A partir de ese libro no sólo leía la revista, sino que fui leyendo sus libros a medida que iban apareciendo: Cuentos crueles, Las panteras y el templo, Las maquinarias de la noche, la novela El que tiene sed y sus piezas de teatro, Israfel y El otro judas. A mi regreso del exilio completé las lecturas que me faltaban y en cada nuevo libro no sólo encontraba el placer de la lectura, sino que afloraba su sentido del humor y hacía coincidir en un mismo texto lo sublime y lo infame, la contradicción entre la ética y el instinto, siempre con su personalísimo estilo, la palabra justa y los finales contundentes.

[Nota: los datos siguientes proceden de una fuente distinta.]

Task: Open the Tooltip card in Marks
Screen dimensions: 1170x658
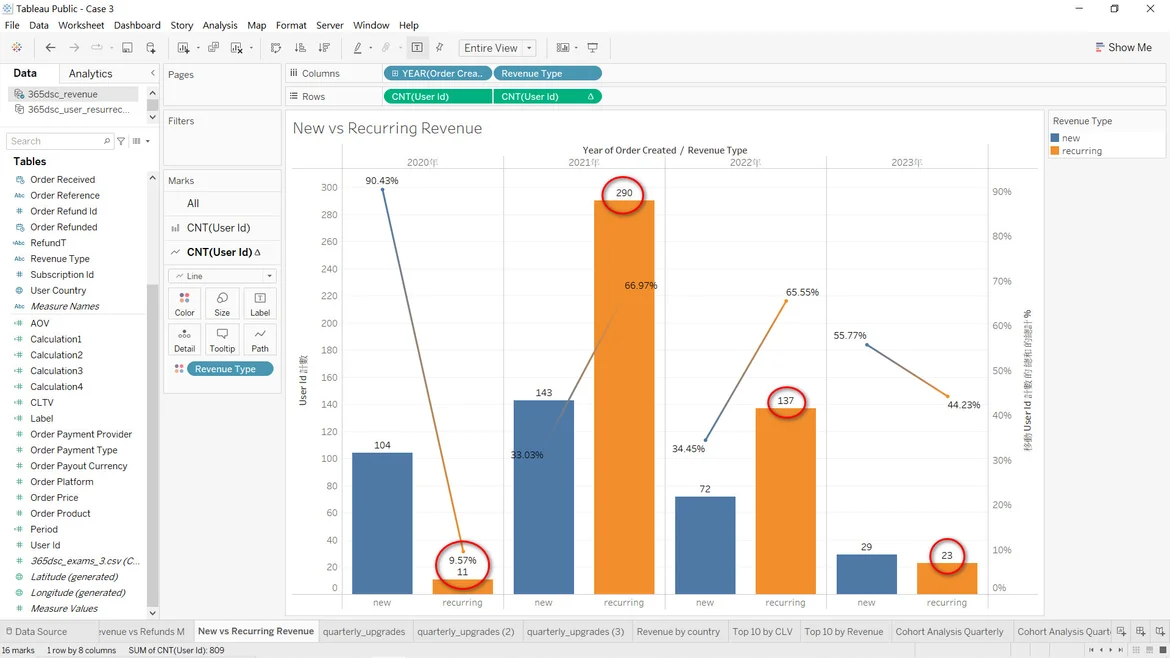Action: coord(222,340)
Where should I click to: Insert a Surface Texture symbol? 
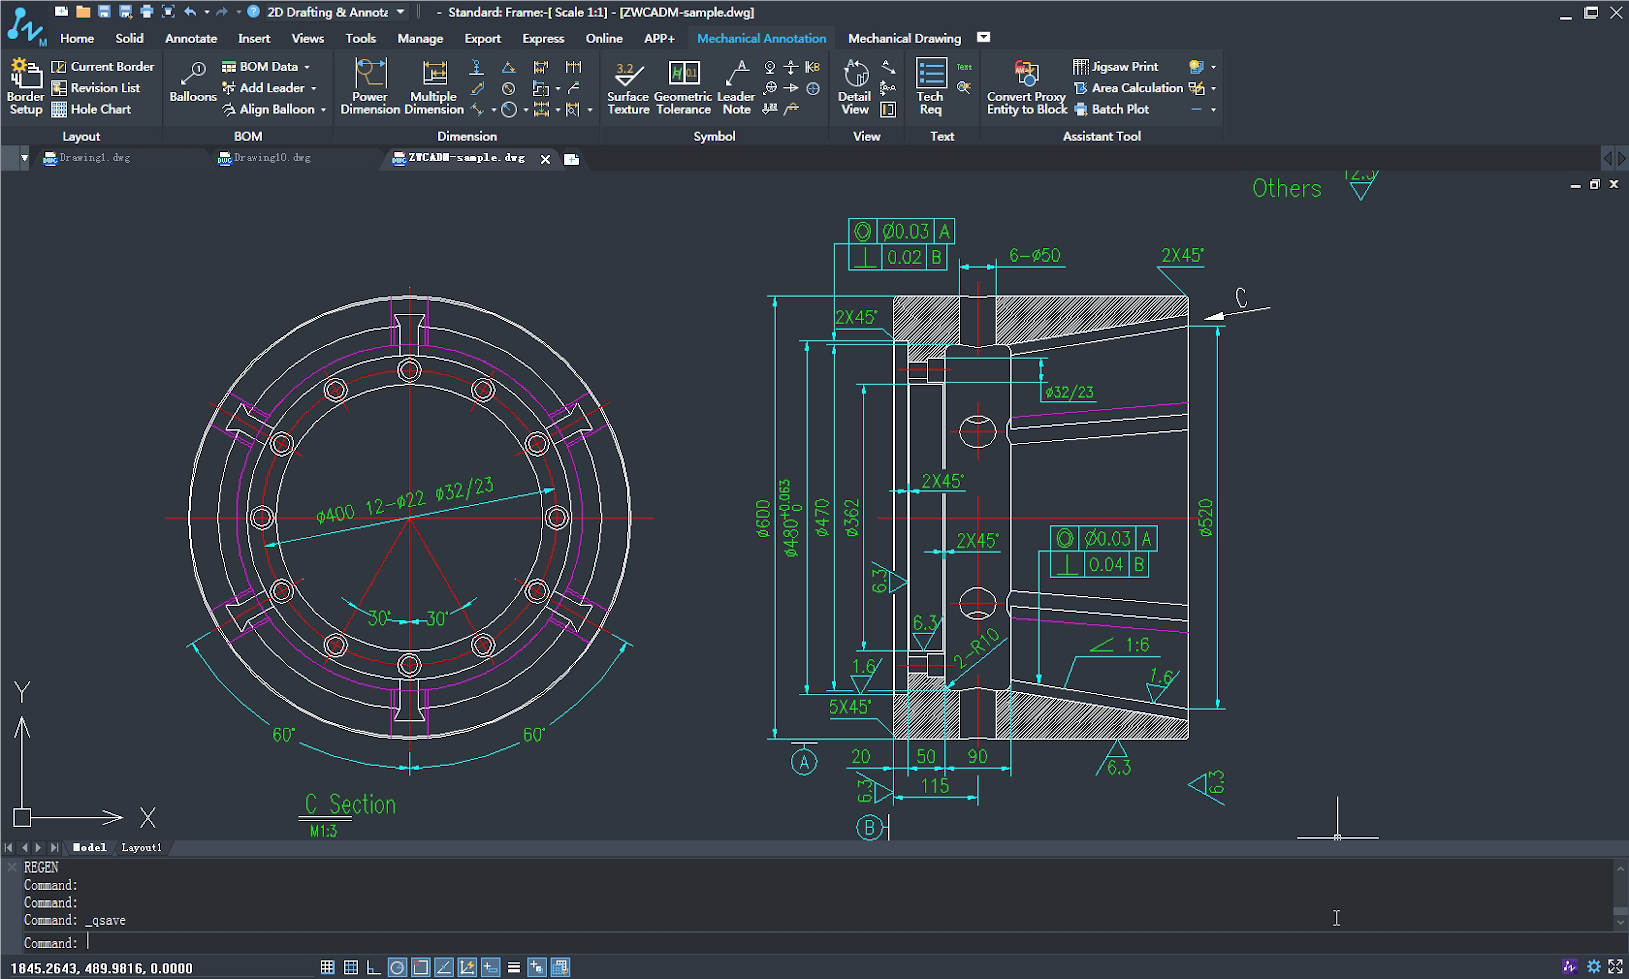627,87
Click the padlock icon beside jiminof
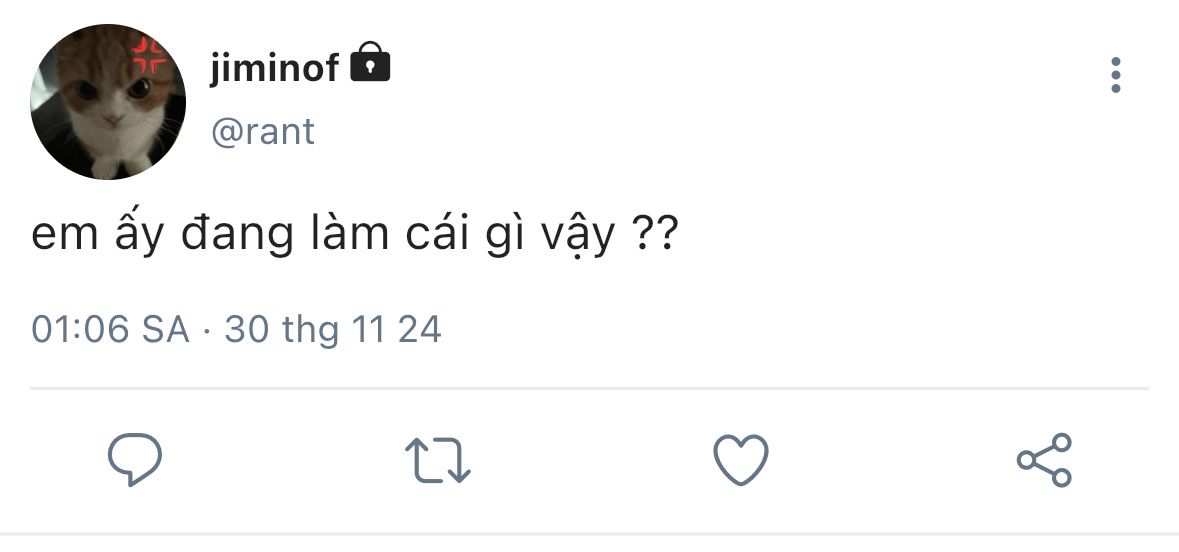The height and width of the screenshot is (552, 1179). (371, 62)
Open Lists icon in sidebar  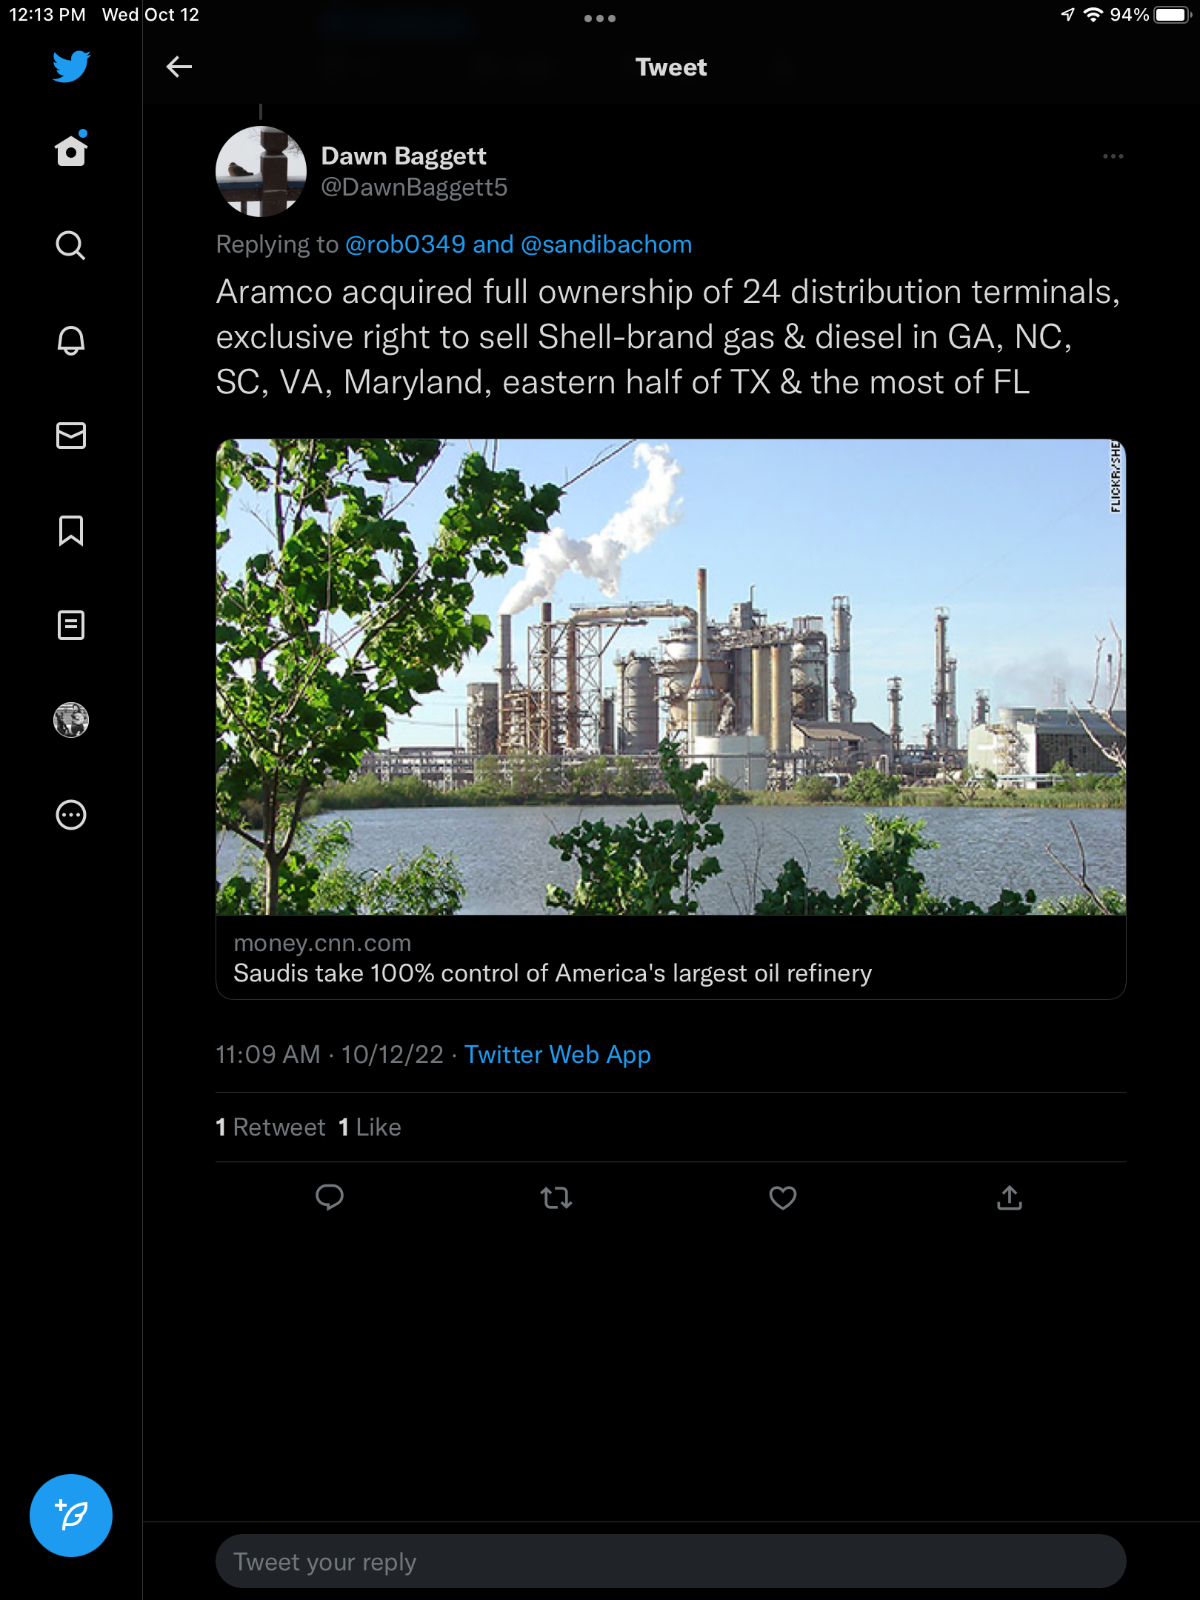71,625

Finalmente y luego de más de treinta años de lector, conocí a Abelardo, esta vez en mi condición de editor. La comunicación y la empatía fueron inmediatas y trabamos una amistad que duró hasta el aciago 2 de mayo. Durante estos veinte años mantuvimos un contacto y conversaciones que iban más allá de la relación autor-editor: descubrí un Abelardo de una memoria prodigiosa, de un humor muy fino e irónico y de una exigencia exasperante con su escritura. Con Abelardo manteníamos largas conversaciones telefónicas, siempre después de la seis o siete de la tarde, como puede dar fe su compañera de tantos años Sylvia Iparraguirre. Llamaba para preguntar por algún libro y terminábamos hablando de la literatura rusa o sobre Ibsen, Chejov o Flaubert, pero siempre ejerciendo su lado pedagógico, sin que uno lo sintiera.
Cuento esto porque hay una especie de lugar común de que Abelardo era hosco o huraño. Tratándolo se revelaba este Abelardo cálido y solidario. Sucedía, por ejemplo, en sus cumpleaños, que eran celebrados puntualmente con un elenco estable de unos pocos amigos y alumnos y alumnas de su taller. Todos pueden dar cuenta del humor que desplegaba en esas reuniones. En sus talleres, por los que pasaron muchos escritores hoy consagrados, ponía la misma pasión, exigencia y disciplina en la escritura que la que se exigía para si mismo. En estos veinte años le publiqué unos quince libros entre los cuales se encuentran sus obras fundamentales, pero si tuviera que recomendar uno elegiría Ser escritor, una joyita, en el que Abelardo reflexiona sobre su poética, sus gustos literarios y las opiniones sobre la escritura y en el que se refleja esa vocación pedagógica que es uno de sus legados.
Desde Goethe, que quería crear un nuevo círculo en el infierno para enviar ahí a los editores, la relación autor-editor ha sido conflictiva. Con Abelardo establecí una relación que trascendió a la de editor, siempre me sentí un amigo y hoy siento su partida como una pérdida irreparable. En su caso queda el consuelo de su obra, que es el mejor legado que un escritor puede dejar a los lectores del presente o del mañana.
Borges sostenía que la muerte mejora cualquier biografía. La afirmación no se aplica a Abelardo, quién en vida tuvo una trayectoria personal y una obra cuya coherencia no tiene objeciones.